28. Alat bukti lain apakah yang Mahkamah Konstitusi butuhkan untuk mengabulkan permohonan? Cukup salah satu dari:
(a) surat atau tulisan, misalnya risalah rapat panitia kerja RUU Pilkada tanggal 6 Februari 2014 yang menunjukkan bahwa baik DPR maupun Pemerintah (baca: Presiden) sama-sama menyetujui pilkada langsung.
(b) Keterangan saksi, misalnya keterangan anggota DPR yang terlibat dalam pembahasan RUU Pilkada.
(c) Keterangan ahli, misalnya ahli hukum tentang pelanggaran terhadap UUD 1945 oleh UU Pilkada; atau ahli ekonomi tentang dampak ekonomi dari pilkada langsung dibandingkan dengan pilkada oleh DPRD.
(d) Keterangan para pihak, yakni pemohon, (anggota) DPR, Pemerintah, dan pihak pendukung maupun penolak UU Pilkada.
(e) Petunjuk, yakni segala sesuatu yang Hakim Konstitusi dapat tangkap sebagai bermanfaat dalam memeriksa permohonan.
(f) Alat bukti lain berupa informasi yang diucapkan, dikirimkan, diterima, atau disimpan secara elektronik dengan optik atau yang serupa dengan itu. Misalnya, pernyataan SBY yang konsisten menyatakan mendukung pilkada langsung, atau tweet yang Anda buat untuk menyatakan dukungan terhadap pilkada langsung maupun kekecewaan/kemarahan terhadap UU Pilkada.
29. Kira-kira, apakah bunyi keputusan Mahkamah Konstitusi? Pertanyaan ini secara etika tidak bisa saya jawab. Namun secara hukum, Mahkamah Konstitusi memutuskan berdasarkan dua alat bukti.

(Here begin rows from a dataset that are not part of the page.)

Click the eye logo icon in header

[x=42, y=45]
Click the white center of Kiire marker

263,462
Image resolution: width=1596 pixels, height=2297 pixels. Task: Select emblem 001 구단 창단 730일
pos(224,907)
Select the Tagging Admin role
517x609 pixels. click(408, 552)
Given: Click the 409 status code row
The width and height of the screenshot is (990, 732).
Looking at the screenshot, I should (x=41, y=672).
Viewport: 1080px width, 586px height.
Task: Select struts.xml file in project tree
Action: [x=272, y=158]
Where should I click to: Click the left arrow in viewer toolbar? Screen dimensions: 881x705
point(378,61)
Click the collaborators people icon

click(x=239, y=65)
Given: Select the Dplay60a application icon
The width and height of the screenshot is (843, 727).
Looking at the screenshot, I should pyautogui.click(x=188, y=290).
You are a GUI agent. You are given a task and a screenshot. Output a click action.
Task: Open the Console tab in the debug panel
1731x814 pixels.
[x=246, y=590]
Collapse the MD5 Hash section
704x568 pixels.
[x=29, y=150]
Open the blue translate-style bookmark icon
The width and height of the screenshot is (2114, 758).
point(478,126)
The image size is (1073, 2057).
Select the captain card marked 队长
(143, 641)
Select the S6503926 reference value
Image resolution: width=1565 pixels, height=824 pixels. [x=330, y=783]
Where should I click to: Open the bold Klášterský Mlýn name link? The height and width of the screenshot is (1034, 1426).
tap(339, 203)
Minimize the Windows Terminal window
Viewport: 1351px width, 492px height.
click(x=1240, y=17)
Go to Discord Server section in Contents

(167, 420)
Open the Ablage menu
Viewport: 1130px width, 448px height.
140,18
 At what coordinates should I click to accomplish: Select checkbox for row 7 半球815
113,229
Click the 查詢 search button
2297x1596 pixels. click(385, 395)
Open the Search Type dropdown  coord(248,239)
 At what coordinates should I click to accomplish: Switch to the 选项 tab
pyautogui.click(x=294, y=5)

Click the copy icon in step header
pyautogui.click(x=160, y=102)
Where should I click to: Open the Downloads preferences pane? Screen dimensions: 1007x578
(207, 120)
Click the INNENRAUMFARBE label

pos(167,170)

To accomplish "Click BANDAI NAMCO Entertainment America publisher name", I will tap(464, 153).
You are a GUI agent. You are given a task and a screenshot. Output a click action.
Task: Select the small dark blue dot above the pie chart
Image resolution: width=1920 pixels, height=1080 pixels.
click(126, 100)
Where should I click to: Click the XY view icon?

Persoalannya jadi mengerucut pada: bagaimana merumuskan permohonan yang secara hukum tidak terbantahkan bahwa UU Pilkada melanggar UUD 1945 dengan didukung dua alat bukti.
30. Berapa lama waktu yang dibutuhkan oleh Mahkamah Konstitusi untuk memberikan keputusan? Tidak ada batasan hari untuk Mahkamah Konstitusi menjatuhkan keputusan.
31. Apakah yang bisa Anda lakukan? Banyak! Bila sebagai warga negara Anda merasa UU Pilkada adalah pelanggaran terhadap hak konstitusional, Anda bisa bergabung menjadi pemohon pengujian UU Pilkada.
Pertama, Anda bisa mencari segala dokumen pendukung: seperti risalah rapat panitia kerja RUU Pilkada, hasil positif dari kepala daerah yang dipilih langsung, perilaku negatif anggota DPRD di seantero Nusantara, perilaku koruptif anggota DPRD di seantero Nusantara, dampak positif secara sosiologis, antropologis, sosial, psikologis, hingga ekonomis dari pilkada langsung yang bisa menjadi alat bukti, surat atau tulisan.
Kedua, Anda bisa bekerja sama dengan Tim Pemohon untuk memberikan keterangan saksi di persidangan untuk menjadi alat bukti.
Selanjutnya, Anda bisa bekerja sama dengan Tim Pemohon untuk membantu para ahli dalam memberikan keterangan di persidangan untuk menjadi alat bukti.
Anda pun bisa berperan aktif memastikan Hakim Konstitusi tidak mungkin luput untuk memperhatikan hal-hal relevan, baik yang bersifat hukum maupun non-hukum, yang dapat menjadi alat bukti.
Anda bisa juga mengumpulkan tweet, blog, dll, baik buatan Anda pribadi maupun orang lain, dan menyusunnya menjadi alat bukti.
Terakhir, Anda bisa juga mencurahkan waktu dan perhatian terhadap jalannya pengujian UU Pilkada di Mahkamah Konstitusi.